BODY PARK JUDO CUS BERGAMO ASD

Alpe Adria in sordina, ma a Gerenzano Giovanni Tosti conquista la prima medaglia (d’oro) del Body Park nel 2020

L’anno solare inizia così così per Body Park, con la presenza senza il botto a Lignano per tre atleti gialloblu. Si ferma dopo la vittoria al primo turno, l’avventura all’Alpe Adria per Andrea Biffi (50 kg). Non basta infatti avere la meglio su Alessandro Russo del Judo Fazi, perchè Alessio De Luca (Ginn.Triestina) al secondo turno conquista un wazaari in tai otoshi e ferma l’atleta di Bergamo. Non va meglio a Matteo Daprà (66 kg), che pur combattendo molto bene nonostante la lontananza dalle competizioni e tirando l’incontro fino al GS, subisce wazaari dall’atleta austriaco grazie ad un de ashi barai. A 81 kg U21 Massimiliano Maino riesce a chiudere l’incontro per un wazaari, grazie ad un bel sukashi nage su Matteo Pirotta (Robur et Fides), mentre si arrende per doppio wazaari, dopo averne marcato uno a suo vantaggio, con Boldini.
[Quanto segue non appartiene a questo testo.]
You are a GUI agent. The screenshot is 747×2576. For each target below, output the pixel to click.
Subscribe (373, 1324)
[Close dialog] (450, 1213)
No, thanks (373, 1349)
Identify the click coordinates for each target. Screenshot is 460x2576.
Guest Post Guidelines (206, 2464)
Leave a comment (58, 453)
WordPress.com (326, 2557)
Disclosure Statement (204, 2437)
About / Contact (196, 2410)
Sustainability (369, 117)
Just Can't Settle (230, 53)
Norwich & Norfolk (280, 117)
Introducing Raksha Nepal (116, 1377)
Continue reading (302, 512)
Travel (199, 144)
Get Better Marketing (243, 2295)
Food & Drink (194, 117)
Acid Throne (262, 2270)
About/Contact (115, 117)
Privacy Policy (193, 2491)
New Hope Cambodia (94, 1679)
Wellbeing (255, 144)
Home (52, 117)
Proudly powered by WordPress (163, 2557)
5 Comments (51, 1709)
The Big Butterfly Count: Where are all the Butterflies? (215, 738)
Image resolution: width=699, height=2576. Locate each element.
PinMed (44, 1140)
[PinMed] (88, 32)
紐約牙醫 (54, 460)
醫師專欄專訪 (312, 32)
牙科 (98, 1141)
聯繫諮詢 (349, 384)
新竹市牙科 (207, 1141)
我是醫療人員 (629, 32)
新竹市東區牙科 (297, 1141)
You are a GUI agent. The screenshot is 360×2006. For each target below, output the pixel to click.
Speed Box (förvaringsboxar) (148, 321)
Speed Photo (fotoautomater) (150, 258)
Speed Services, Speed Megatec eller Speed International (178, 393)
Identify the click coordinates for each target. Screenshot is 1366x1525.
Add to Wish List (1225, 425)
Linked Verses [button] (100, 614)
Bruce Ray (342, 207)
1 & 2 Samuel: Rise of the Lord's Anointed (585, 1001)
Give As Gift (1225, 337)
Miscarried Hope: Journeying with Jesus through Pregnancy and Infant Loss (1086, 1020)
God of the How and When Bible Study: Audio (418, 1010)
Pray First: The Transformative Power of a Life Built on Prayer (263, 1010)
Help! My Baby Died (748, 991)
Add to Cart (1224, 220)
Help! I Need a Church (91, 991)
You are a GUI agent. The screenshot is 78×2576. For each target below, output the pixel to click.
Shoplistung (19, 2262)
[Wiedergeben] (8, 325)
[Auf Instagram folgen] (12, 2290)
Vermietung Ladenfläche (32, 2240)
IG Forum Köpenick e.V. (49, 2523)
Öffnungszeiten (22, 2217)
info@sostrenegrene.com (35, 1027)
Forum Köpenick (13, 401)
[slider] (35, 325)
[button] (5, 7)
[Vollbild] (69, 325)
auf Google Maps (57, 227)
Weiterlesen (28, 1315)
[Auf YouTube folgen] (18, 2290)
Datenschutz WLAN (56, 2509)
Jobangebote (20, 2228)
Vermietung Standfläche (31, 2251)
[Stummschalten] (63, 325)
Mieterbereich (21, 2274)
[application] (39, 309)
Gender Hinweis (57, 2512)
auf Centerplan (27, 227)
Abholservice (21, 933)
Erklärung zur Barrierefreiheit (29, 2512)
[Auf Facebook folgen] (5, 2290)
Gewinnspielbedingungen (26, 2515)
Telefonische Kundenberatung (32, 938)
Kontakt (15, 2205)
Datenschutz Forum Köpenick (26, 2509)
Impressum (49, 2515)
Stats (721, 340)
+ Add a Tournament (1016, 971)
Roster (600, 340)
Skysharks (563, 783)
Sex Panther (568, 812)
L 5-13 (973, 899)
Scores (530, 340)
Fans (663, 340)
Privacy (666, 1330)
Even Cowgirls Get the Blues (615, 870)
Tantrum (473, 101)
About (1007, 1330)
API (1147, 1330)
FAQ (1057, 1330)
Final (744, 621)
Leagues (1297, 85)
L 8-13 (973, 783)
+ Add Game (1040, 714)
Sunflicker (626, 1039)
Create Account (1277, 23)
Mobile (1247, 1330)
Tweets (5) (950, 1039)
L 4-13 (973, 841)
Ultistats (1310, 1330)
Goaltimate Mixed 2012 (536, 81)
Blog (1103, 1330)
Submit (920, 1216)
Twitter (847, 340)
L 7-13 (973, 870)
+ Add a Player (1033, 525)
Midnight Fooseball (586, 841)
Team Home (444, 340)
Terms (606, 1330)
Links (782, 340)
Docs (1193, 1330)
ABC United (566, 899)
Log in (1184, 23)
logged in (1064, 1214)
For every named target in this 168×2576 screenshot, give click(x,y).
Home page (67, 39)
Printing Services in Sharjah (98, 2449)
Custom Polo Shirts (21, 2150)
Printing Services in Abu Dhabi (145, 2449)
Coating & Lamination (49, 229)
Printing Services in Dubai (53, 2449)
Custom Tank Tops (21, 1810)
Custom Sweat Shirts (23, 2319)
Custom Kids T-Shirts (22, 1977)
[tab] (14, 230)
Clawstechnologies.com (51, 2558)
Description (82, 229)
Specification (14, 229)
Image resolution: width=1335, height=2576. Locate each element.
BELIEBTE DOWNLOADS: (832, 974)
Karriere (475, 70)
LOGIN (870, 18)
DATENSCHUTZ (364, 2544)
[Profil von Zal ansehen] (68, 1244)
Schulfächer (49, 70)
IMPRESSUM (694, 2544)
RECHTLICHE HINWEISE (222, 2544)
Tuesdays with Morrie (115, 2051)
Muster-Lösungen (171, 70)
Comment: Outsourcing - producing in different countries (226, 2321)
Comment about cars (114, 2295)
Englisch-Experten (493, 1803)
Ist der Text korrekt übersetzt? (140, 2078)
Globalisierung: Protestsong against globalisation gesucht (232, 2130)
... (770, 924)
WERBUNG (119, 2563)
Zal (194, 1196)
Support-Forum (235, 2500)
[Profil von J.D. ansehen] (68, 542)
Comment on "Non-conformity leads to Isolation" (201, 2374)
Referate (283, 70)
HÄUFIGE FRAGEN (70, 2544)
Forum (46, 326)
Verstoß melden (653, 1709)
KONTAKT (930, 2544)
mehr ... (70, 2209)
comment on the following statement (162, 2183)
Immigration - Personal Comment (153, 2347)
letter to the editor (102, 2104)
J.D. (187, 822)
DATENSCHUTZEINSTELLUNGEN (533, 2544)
Da segnalare l’argento a 100 kg, vinto da Enrico Bergamelli (Carabinieri).
Ci pensa quindi una settimana dopo Giovanni Tosti ad inaugurare il medagliere 2020 del sodalizio orobico, conquistando a Gerenzano la medaglia d’oro a 90 kg dopo tre incontri vinti per ippon, in un girone all’italiana in cui il solo Christian Sagunti (J.C. Castellanza) riesce ad impensierire il seriatese, ma un o uchi più osaekomi chiude comunque l’incontro prima del limite. Nel secondo match Davide Capra (Buyukan Judo) subisce ippon di morote seoi e nell’incontro che vale la medaglia d’oro, Giovanni si impone su Quaranta (Judo Milano) con una combinazione uchi mata-o uchi gari marcando ippon. Nella stessa giornata rompe il ghiaccio con il podio anche Alice Noris, che sale sul terzo gradino del podio dopo l’iniziale sconfitta con Gaia Maestri del Sakura Forlì(tani otoshi marcato wazaari e ippon di strangolamento in un’azione successiva), ma si riprende bene sia con ChiaraFrizziero del Judo Lissone (doppio wazaari) che nella finale per il bronzo con Eleonora Dellagli (Jitakyoei Milano, grazie ad un wazaari di ko uchi gari e un ippon di o soto gari.